The problem - Look for the line with "You are a computer-use" in the entries below, then extract that line and all lines after it exactly, with pictures left out.

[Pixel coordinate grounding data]

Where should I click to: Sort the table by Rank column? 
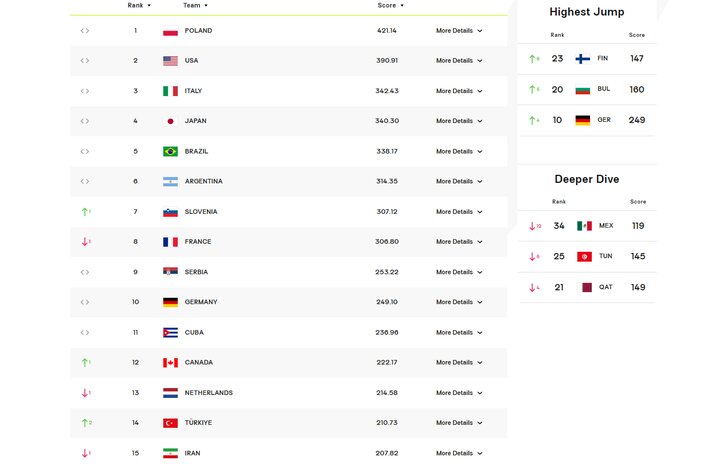(139, 6)
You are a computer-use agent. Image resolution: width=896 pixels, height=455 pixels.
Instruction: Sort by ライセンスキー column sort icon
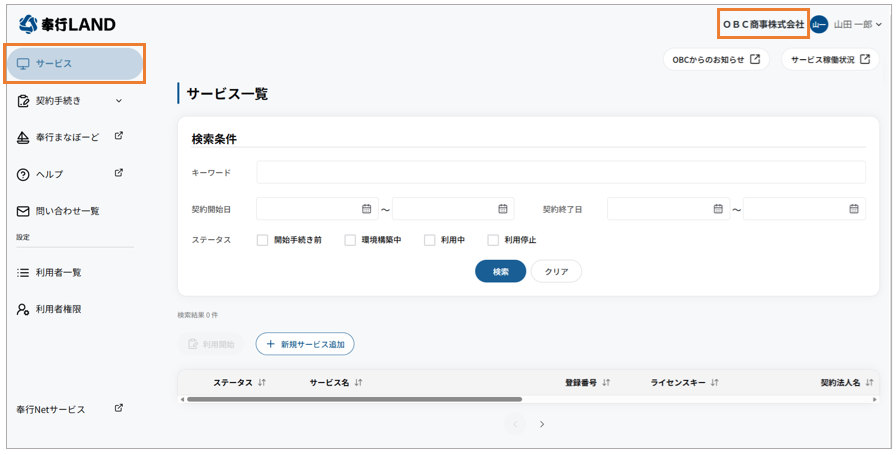pos(715,382)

Written solution -
You are a computer-use agent. Image resolution: width=896 pixels, height=455 pixels.
Instruction: Sort by ライセンスキー column sort icon
pos(715,382)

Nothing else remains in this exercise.